■ **Directions**: Reproduce word for word the line that contains "Store (160, 2062)" and every line after it to the end of the records, with nothing else added.

Input data START

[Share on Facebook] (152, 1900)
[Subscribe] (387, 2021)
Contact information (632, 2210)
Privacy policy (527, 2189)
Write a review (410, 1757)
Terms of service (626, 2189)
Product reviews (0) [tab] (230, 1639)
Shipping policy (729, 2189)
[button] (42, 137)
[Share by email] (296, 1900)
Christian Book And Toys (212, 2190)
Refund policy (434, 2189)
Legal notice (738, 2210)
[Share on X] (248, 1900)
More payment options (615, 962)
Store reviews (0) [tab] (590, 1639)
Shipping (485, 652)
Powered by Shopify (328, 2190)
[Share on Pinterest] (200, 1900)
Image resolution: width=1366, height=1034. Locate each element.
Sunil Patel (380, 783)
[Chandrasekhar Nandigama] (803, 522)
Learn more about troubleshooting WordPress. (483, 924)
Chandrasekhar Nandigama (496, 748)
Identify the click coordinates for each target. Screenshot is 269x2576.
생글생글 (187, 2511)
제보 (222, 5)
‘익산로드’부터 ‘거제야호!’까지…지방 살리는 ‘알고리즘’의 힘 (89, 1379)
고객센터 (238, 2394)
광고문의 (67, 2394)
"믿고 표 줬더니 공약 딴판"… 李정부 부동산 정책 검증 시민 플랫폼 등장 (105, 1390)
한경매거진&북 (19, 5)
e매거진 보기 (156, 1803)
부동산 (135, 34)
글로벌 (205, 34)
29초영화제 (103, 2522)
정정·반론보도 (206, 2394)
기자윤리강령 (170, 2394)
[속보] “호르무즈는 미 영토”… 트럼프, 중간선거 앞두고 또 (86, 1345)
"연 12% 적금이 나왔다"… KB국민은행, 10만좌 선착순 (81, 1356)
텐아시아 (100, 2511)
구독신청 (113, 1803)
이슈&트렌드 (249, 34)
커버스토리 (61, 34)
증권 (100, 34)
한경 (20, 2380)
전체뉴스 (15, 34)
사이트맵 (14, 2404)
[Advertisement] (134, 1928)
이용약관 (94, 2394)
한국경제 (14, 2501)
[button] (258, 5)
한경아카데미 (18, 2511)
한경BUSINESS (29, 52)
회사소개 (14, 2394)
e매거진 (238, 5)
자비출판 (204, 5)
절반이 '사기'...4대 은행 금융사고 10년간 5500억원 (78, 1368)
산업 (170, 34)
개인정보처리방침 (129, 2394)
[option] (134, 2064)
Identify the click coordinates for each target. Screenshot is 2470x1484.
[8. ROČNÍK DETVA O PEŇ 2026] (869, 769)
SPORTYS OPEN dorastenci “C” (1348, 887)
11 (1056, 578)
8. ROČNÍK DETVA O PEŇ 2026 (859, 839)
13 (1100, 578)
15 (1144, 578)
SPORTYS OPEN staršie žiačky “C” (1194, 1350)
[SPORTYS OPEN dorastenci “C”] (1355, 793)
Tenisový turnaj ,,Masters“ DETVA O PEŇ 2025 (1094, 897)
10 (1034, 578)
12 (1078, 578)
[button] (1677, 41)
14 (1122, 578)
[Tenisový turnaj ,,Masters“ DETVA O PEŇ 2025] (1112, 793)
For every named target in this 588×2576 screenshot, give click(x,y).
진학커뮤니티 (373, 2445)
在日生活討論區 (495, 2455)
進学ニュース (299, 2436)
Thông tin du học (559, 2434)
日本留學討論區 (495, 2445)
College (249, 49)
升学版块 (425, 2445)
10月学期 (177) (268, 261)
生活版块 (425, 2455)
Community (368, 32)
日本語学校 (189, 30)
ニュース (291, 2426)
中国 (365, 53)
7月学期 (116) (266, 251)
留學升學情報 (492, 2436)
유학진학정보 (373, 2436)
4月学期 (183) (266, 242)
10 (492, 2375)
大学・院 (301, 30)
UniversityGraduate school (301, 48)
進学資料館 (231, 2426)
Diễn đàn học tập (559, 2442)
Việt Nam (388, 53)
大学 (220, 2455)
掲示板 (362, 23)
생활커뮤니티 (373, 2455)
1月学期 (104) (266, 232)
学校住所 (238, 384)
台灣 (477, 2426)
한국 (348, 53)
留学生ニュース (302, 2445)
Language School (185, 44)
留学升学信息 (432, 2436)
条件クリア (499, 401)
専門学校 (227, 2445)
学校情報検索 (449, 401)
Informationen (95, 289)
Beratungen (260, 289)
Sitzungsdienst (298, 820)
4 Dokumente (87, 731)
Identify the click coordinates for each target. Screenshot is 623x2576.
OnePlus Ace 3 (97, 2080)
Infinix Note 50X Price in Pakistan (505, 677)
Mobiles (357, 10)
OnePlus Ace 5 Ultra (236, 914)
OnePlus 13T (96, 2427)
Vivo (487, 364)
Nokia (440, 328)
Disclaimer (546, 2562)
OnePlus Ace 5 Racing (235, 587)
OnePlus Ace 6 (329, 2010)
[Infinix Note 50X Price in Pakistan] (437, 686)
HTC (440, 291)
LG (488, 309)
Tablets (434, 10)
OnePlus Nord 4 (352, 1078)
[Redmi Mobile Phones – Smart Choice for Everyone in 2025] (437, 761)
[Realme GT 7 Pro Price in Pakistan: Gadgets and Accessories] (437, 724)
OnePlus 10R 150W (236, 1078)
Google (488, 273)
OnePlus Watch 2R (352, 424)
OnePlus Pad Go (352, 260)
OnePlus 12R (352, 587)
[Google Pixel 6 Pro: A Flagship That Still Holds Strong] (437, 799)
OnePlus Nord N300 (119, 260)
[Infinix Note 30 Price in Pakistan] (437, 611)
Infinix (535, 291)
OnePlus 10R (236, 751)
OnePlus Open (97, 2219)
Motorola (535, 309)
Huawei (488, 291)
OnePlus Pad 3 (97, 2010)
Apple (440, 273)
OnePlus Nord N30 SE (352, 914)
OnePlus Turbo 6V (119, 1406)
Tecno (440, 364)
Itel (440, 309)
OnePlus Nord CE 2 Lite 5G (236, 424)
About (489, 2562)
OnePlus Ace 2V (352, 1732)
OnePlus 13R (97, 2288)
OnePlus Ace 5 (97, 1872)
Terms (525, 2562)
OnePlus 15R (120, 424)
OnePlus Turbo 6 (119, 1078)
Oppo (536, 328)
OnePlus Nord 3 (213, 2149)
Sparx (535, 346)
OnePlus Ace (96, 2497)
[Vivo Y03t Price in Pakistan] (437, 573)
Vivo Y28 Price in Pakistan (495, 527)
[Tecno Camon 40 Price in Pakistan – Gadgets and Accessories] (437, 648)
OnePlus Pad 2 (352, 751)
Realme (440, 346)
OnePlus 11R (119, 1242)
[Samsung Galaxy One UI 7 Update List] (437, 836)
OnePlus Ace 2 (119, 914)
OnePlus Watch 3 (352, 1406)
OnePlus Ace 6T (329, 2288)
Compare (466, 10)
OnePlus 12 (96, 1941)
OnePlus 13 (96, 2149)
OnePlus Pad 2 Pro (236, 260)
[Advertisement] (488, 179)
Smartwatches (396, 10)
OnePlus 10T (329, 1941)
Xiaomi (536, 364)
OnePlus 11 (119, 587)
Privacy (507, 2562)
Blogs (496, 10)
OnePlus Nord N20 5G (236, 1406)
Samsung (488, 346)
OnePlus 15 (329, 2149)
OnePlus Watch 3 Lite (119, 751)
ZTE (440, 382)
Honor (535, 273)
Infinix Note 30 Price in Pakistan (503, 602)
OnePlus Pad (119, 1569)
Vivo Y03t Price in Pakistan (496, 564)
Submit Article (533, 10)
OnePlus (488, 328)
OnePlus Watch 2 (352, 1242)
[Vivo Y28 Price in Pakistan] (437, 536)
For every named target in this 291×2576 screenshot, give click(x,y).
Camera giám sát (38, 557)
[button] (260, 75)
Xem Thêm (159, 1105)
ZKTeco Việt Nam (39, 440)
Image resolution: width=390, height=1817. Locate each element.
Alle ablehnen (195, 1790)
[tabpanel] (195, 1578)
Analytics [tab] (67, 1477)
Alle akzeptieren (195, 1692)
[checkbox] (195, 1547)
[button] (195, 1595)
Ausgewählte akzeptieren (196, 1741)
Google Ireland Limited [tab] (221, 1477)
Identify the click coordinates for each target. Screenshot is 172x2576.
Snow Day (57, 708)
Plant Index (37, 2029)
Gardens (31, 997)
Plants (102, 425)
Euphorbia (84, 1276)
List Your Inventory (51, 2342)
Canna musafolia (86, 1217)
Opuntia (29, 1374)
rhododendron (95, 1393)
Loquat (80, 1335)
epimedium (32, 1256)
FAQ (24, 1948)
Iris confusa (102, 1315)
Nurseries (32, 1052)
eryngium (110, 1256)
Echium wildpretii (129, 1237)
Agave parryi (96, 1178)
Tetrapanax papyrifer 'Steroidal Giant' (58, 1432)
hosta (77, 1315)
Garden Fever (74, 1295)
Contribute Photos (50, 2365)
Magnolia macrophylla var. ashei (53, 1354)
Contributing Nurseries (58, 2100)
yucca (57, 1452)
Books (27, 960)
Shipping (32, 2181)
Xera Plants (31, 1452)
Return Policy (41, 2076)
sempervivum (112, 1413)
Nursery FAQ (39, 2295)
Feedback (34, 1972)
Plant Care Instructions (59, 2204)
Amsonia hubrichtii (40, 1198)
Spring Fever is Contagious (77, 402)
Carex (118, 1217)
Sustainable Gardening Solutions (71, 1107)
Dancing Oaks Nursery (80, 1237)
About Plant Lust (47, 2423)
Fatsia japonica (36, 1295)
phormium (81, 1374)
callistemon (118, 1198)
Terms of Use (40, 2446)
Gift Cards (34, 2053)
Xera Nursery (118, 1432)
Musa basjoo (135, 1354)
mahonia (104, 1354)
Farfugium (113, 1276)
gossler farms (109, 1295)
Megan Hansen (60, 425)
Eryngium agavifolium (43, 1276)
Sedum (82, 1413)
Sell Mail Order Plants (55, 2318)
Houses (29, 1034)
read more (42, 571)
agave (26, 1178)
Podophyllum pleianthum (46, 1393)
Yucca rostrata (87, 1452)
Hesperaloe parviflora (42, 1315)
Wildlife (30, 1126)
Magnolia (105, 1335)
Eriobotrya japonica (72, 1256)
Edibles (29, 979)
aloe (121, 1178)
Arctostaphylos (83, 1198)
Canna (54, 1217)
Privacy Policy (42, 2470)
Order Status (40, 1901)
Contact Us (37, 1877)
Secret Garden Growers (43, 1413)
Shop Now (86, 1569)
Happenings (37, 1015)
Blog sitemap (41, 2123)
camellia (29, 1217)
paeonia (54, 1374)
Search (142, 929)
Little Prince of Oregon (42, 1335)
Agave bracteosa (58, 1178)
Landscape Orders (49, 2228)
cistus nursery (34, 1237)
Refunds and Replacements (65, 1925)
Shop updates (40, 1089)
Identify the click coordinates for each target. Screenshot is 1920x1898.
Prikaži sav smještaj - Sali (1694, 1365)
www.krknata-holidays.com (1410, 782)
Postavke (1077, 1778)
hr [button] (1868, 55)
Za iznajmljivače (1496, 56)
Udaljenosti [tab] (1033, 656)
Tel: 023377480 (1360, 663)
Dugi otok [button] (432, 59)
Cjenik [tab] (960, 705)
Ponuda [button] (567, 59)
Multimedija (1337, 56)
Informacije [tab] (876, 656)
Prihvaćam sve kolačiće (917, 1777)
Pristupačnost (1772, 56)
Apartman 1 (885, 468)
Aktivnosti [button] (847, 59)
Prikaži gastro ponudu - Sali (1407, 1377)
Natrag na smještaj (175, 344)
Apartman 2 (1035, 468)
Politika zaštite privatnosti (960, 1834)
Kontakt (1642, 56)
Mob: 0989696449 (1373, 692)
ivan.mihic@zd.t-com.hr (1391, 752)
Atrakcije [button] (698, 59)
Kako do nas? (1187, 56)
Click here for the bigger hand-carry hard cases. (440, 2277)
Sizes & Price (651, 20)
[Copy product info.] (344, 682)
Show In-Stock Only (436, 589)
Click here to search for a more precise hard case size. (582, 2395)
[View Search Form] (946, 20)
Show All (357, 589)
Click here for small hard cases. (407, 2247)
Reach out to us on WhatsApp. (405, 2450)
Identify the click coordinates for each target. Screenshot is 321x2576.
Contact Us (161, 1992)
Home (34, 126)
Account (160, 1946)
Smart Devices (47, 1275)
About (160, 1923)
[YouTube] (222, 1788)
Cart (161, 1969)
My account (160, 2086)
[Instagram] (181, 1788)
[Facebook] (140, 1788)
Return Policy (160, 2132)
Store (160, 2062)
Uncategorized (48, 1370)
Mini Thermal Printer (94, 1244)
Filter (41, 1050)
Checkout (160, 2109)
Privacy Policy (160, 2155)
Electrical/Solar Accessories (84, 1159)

Input data END

■ **Exercise answer**:
Store (160, 2062)
Uncategorized (48, 1370)
Mini Thermal Printer (94, 1244)
Filter (41, 1050)
Checkout (160, 2109)
Privacy Policy (160, 2155)
Electrical/Solar Accessories (84, 1159)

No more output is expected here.